PAGE TEXT: Begin

The writer is global chief economist at Morgan Stanley
Easy monetary policy, expansionary fiscal policy, rising inflation and then a surge in oil prices — it is very difficult to resist the temptation to draw parallels with the 1970s.
I suggest, however, that the current circumstances are not a repeat of that decade, doomed to end in a deep, policy-induced recession that drags much of the world down. There are several meaningful reasons why today is not yesterday. That said, even if we are not reliving the 1970s, neither are we on an easy path.
In the latter half of the 1960s, the US economy grew ever tighter with stimulative fiscal and monetary policy. The first oil price shock in the early 1970s further ignited inflation. So far, so good as a comparison with today, but the differences quickly become apparent.
The economy’s dependency on oil is substantially smaller now than it was in 1970 — in no small part because services now account for a much larger share of gross domestic product. Indeed, with the US having become the world’s largest oil producer, there is actually now a boost to at least one part of the economy.

PAGE TEXT: End
GIVEN DATA: Begin

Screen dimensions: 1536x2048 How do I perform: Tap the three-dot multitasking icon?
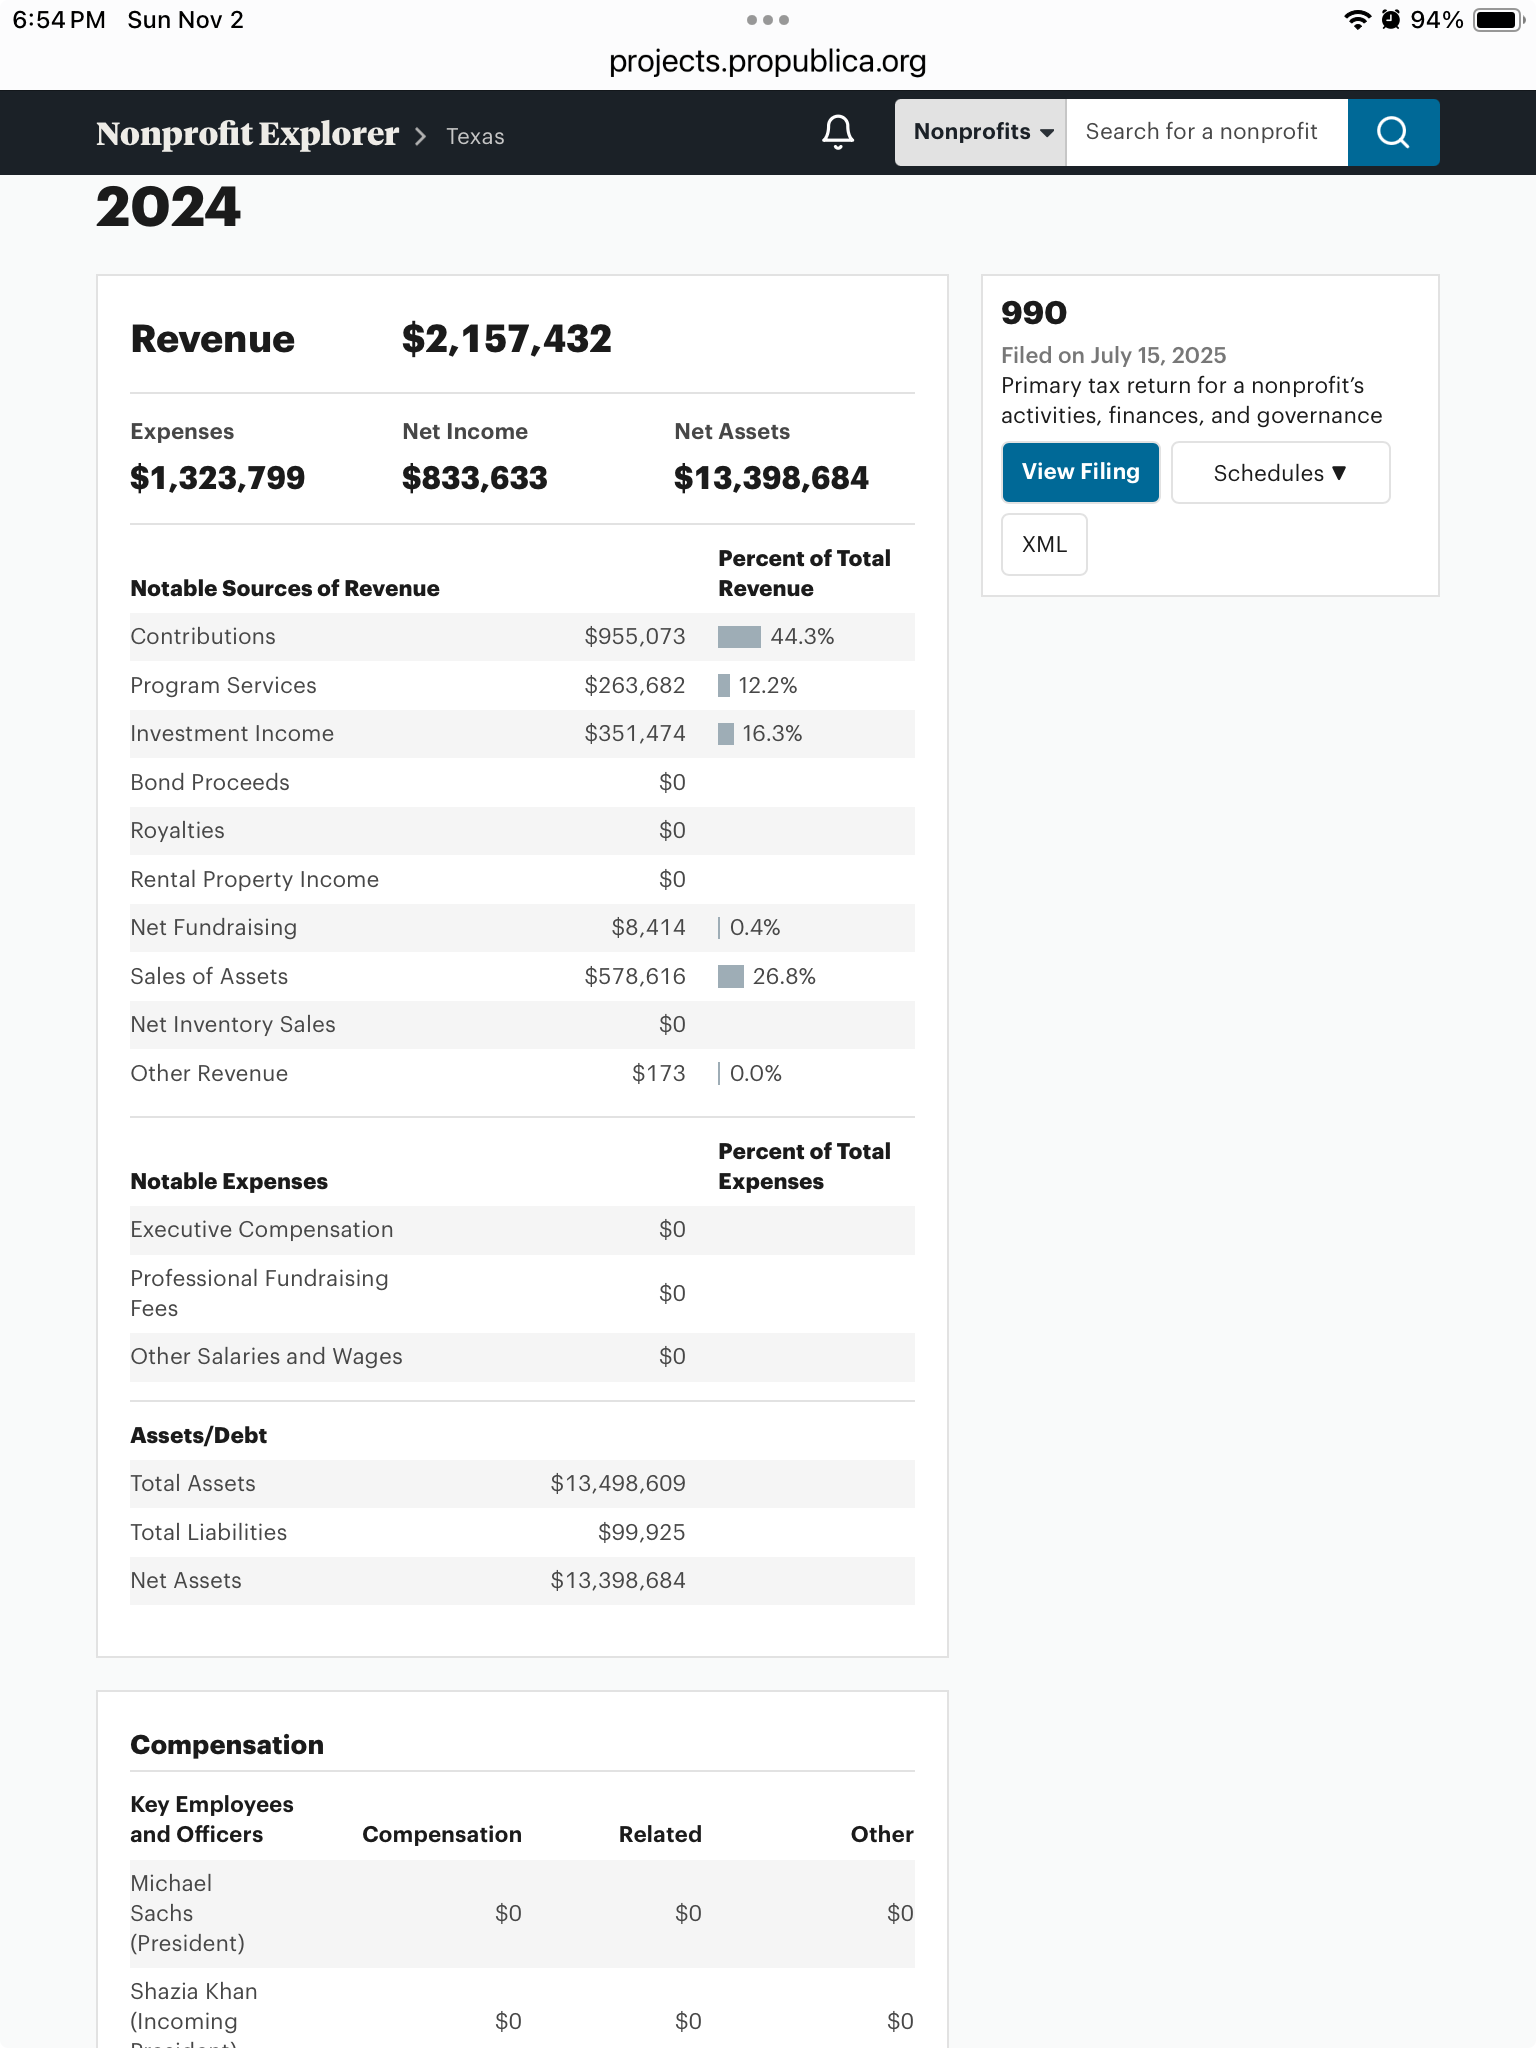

GIVEN DATA: End

■ TASK PROMPT:
Reproduce the passage of the piece on the 1970s starting with "The writer is" and going on through "quickly become apparent.". The lines above are separate material with no connection to the piece on the 1970s.

■ TASK SOLUTION:
The writer is global chief economist at Morgan Stanley
Easy monetary policy, expansionary fiscal policy, rising inflation and then a surge in oil prices — it is very difficult to resist the temptation to draw parallels with the 1970s.
I suggest, however, that the current circumstances are not a repeat of that decade, doomed to end in a deep, policy-induced recession that drags much of the world down. There are several meaningful reasons why today is not yesterday. That said, even if we are not reliving the 1970s, neither are we on an easy path.
In the latter half of the 1960s, the US economy grew ever tighter with stimulative fiscal and monetary policy. The first oil price shock in the early 1970s further ignited inflation. So far, so good as a comparison with today, but the differences quickly become apparent.